The result is a 1/3 improvement in overall performance and reduced maintenance costs.

3. Stability practice

Job stability mainly refers to service failures and solutions. Service failures mainly include job failures, job consumption delays, job OOMs, and job restarts. The corresponding solution is to physically isolate jobs, downgrade services, strengthen resource monitoring, and split services.

The platform maintainers are most concerned about the overall issue.

If a server in the ZooKeeper cluster has a network service interruption, it will also cause a large number of task restarts. Flink JobManager will use ZooKeeper to elect the leader and discover the counter management of CheckpointID.

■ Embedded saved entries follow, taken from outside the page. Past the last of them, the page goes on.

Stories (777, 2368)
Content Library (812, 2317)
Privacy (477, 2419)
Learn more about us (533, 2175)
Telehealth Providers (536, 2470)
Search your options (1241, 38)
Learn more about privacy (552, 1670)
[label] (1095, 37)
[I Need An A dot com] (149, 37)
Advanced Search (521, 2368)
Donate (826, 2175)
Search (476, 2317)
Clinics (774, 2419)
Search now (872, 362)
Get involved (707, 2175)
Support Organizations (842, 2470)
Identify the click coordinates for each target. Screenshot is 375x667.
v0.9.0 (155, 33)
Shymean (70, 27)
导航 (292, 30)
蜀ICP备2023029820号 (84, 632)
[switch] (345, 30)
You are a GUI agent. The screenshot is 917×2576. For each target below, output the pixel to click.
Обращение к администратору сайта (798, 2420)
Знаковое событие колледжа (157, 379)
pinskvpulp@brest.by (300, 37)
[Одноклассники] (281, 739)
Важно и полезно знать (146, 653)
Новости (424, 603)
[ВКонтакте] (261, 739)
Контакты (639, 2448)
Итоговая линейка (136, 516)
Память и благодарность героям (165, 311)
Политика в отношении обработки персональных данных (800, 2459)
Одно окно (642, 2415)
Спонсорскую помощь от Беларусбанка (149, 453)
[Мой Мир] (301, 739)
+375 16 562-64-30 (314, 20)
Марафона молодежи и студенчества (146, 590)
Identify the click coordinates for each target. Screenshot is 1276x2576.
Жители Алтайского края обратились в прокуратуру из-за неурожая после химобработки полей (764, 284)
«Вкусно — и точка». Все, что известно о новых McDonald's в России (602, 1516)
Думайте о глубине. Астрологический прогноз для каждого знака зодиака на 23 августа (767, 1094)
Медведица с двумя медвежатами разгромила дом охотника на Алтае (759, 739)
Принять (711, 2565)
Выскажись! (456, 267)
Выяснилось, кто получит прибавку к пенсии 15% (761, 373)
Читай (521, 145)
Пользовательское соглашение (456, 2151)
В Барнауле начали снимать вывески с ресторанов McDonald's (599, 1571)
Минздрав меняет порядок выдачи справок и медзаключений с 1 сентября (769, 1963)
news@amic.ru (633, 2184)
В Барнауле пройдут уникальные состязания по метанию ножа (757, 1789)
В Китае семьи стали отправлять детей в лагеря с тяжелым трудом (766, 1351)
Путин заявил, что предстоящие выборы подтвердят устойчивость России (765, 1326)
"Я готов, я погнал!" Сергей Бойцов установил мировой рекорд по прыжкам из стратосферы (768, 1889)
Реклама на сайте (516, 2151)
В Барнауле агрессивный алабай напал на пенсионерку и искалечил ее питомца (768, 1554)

So we analyzed the transition of the ZooKeeper network state. When the client connects to the ZooKeeper cluster, its state is connected first. After the network is disconnected, it will change to the Suspended state. The Suspended state will be converted to the lost state, and will continue to be converted to the reconnected state. Flink relies on a curator2.0 component when using ZooKeeper. However, there is a defect in this component. When encountering the Suspended state, the leader will be discarded directly, which will cause most jobs to restart, which is not possible for our business. accepted.

4. Exploration of future directions

In the future, we will continue to explore mainly in these two directions:

First, the direction of resource utilization. Includes Elastic Scaling survey and K8s Yunikorn resource queue survey. We found that there is a resource queue problem after Flink goes to the cloud, so it is necessary to manage the user's resources by queue;
Second, the direction of the data lake. The first is the unified stream batch service gateway. Different engines may be used when building real-time data warehouses, such as Flink and Spark. They belong to two different sets of services, so a unified stream batch service gateway is required. Followed by data lineage, data assets and data quality services.